The number of immigrants in maabarot immigrant transit centers–was reduced from 213,000 at the beginning of the period to 70,000 at the end of last year. One hundred and twenty five new agricultural settlements were founded in that period and 440 already established settlements were given aid for expansion and consolidation purposes.

Large and vital sections of the country’s water system were completed in that period, the report said. Israel’s agricultural supplies more than one-half of the local food requirements and in some categories has already produced an exportable surplus. The trade balance has narrowed appreciably, with Israel now exporting 40 percent of its import total, as compared with 12 percent in 1951.

In an analysis of immigration into Israel, the report revealed that after a hiatus between May, 1951 and August, 1954, the Jewish Agency resumed mass immigration from North Africa. Only five percent of the immigrants since then have been social welfare cases. Last year, thanks to a new “ship to village” plan, 70 percent of the immigrants were taken directly to prepared settlements in new and border development areas. This program, the report asserted, helped reduce the number of people in transit camps and facilitated the absorption of all immigrants.
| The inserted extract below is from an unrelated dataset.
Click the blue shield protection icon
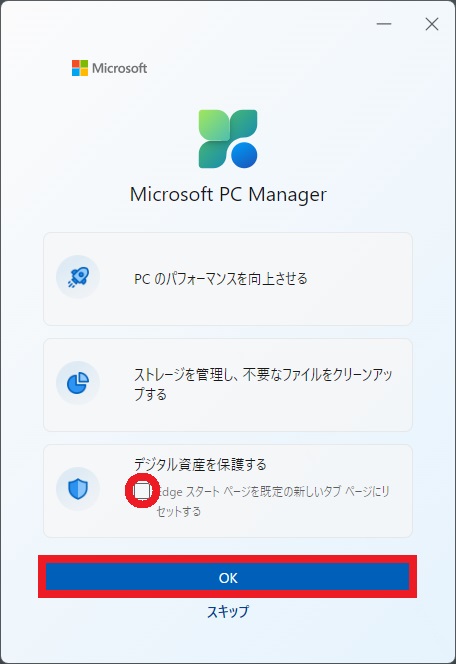 point(78,489)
GIVES DETAILS ON IMMIGRATION; 1,482 JEWS FROM U. S. SETTLED IN ISRAEL

The needs of North African Jewry, endangered by nationalist upheavals and general political uncertainty, were met at the expense of a program, approved at the last Zionist Congress, aimed at obtaining middle class immigrants from Western countries. But this effort continues and a plan to attract youth to Israel has “entered the stage of implementation, “the report said. It gave the following figures for immigration from various countries during the four and three-quarter year period:

Iraq, 108,000; Iran, 14,000; Turkey, 1,800; Yemen, 1,216; Aden, 389; India, 2,877 and China, 492. Also, Rumania, 33,800; Bulgaria, 2,200; Hungary, 1,271, Poland, 143 and USSR 118. Mass emigration from Czechoslovakia ended completely in 1950. United States, 908 plus 574 tourists who settled permanently; Canada, 188; Argentina, 1,666; Brazil, 491, all other South American countries together, 792; South Africa, 189, plus 133 tourists who remained as settlers, and Australia, 100.

Youth Aliyah institutions and farm and training centers absorbed about 25,000 youths during this period, about one-third of the total the movement has cared for in its entire history. Some $40,000,000 was spent on Youth Aliyah activities and there are still 11,000 children in the movement’s various centers. Seventy percent of the children absorbed during this period were boys and about half of all the children it cared for have gone into agriculture, with the remainder choosing the army or various other occupations.